La commission spéciale avait donné un avis défavorable à cet amendement, et je tiens à expliquer cette position en raison de sa contradiction apparente avec l’avis donné sur l’amendement n° 158 rectifié que nous examinerons un peu plus tard.
En commission spéciale, j’avais indiqué que le présent amendement, qui concerne le déploiement du dossier pharmaceutique, me semblait poser une difficulté juridique majeure de conformité avec le RGPD. En effet, l’article 9 de ce règlement, dont l’application est directe dans l’ordre juridique interne, prévoit que tout traitement de données personnelles de santé doit, pour exister, recueillir le consentement explicite du patient. Or le principe de l’ouverture automatique du dossier pharmaceutique substitue au consentement explicite un principe de consentement tacite du patient, ce qui paraît en contradiction manifeste avec le RGPD.
Pour autant, la loi Santé a bien introduit cette substitution pour le cas du dossier médical partagé. Cependant, dans ce cas, la contradiction avec le RGPD n’est qu’apparente, puisque le consentement explicite du patient est préservé, le patient devant être mis en position d’exprimer au préalable son opposition à l’ouverture du dossier. Le DMP, lorsqu’il n’est pas ouvert par le patient lui-même, l’est la plupart du temps par son médecin traitant à un moment où l’opposition du patient peut sans problème être recueillie.
L’amendement de notre collègue Martine Berthet prévoit les mêmes précautions et assortit également le principe d’une ouverture automatique du dossier pharmaceutique de l’obligation de mettre le patient en situation d’exprimer son opposition préalablement à l’ouverture du dossier. Toutefois, il existe à mon sens une différence fondamentale avec le DMP : contrairement au médecin, le pharmacien ne sera pas à tout moment en mesure de recueillir cette opposition préalable, notamment lorsque le dossier pharmaceutique est créé par le pharmacien d’un établissement de santé ou lorsque la récupération de médicaments en officine se fait par une autre personne que le patient. La Cour des comptes a d’ailleurs soulevé ce problème dans son avis récent : « Il y a un déficit d’information des patients, qui ignorent souvent s’ils disposent ou non d’un dossier pharmaceutique. »

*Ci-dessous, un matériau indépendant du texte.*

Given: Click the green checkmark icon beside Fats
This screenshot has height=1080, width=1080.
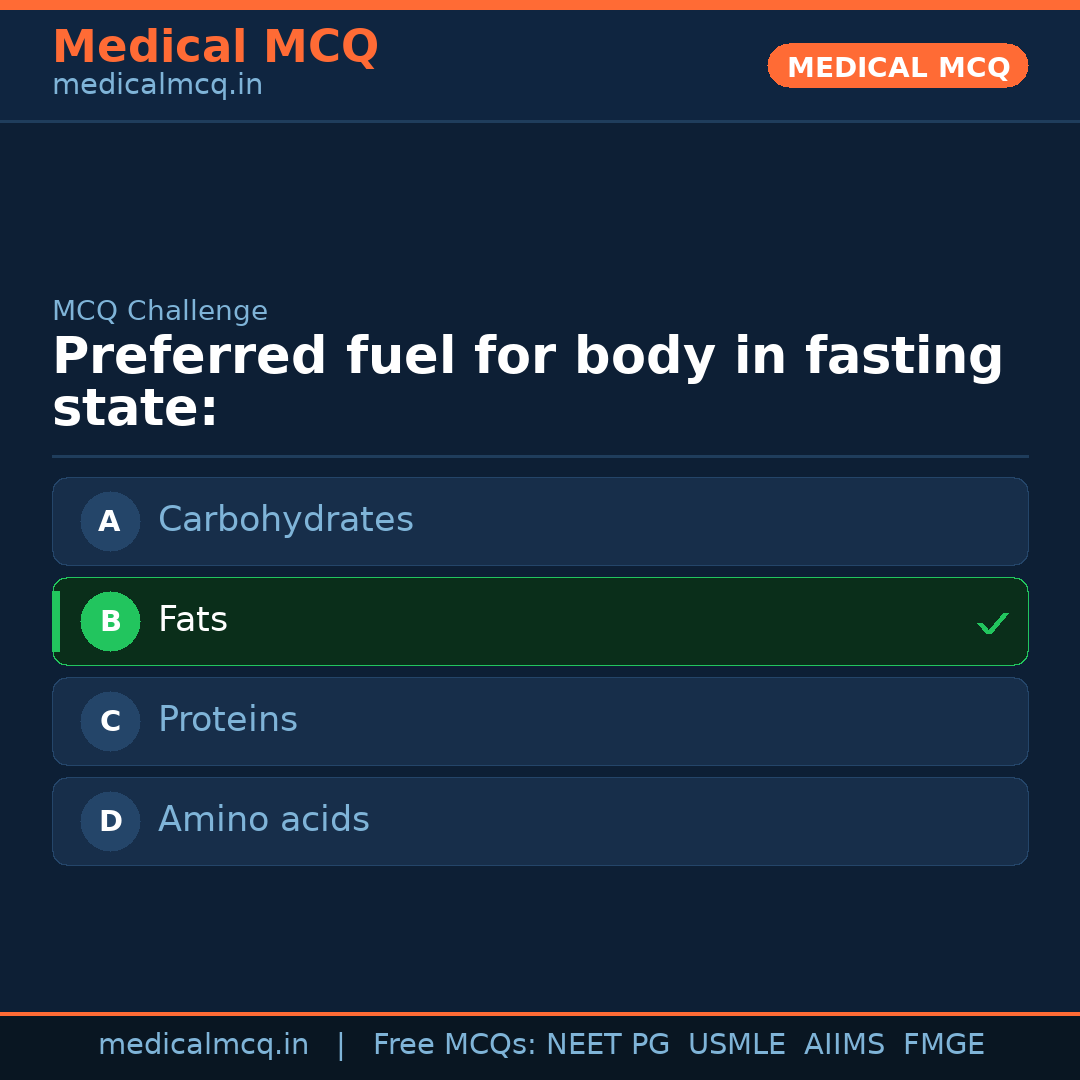Looking at the screenshot, I should [992, 623].
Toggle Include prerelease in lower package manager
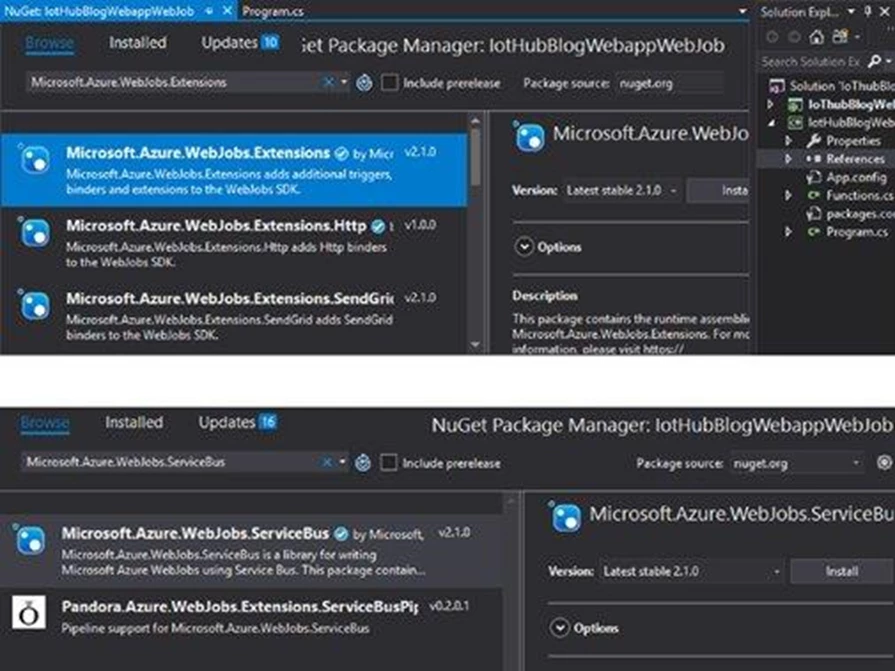Viewport: 895px width, 671px height. [x=390, y=463]
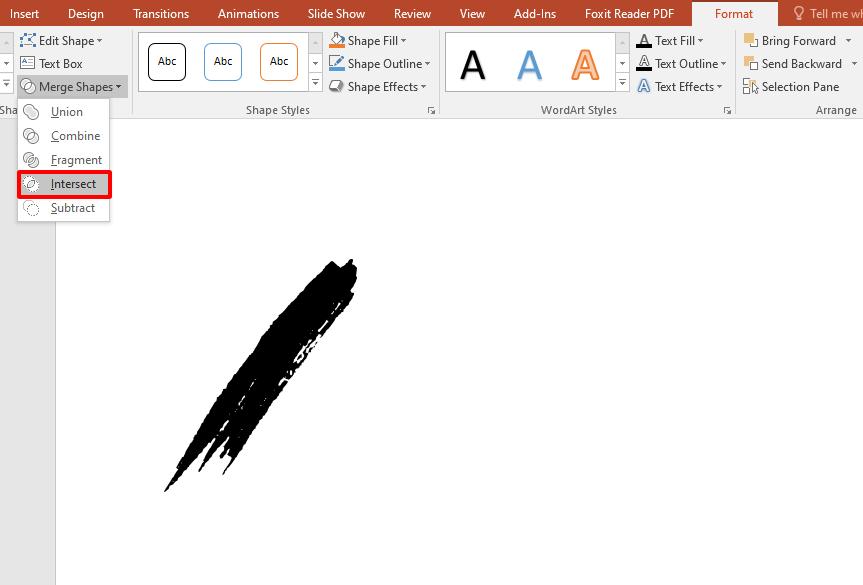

À mon sens, il existe donc un risque juridique important, auquel serait certainement exposé le pharmacien incité par la loi à créer automatiquement un dossier pharmaceutique, tout en n’ayant pas pu mettre le patient en situation d’exprimer son opposition préalable. C’est de cette inquiétude que la commission spéciale s’est fait l’écho, et non d’une réticence de principe au déploiement du dossier pharmaceutique, dont je saisis parfaitement les intérêts en termes de santé publique.
Aussi, consciente des attentes de mes collègues en la matière, je sollicite, à titre personnel, l’avis du Gouvernement.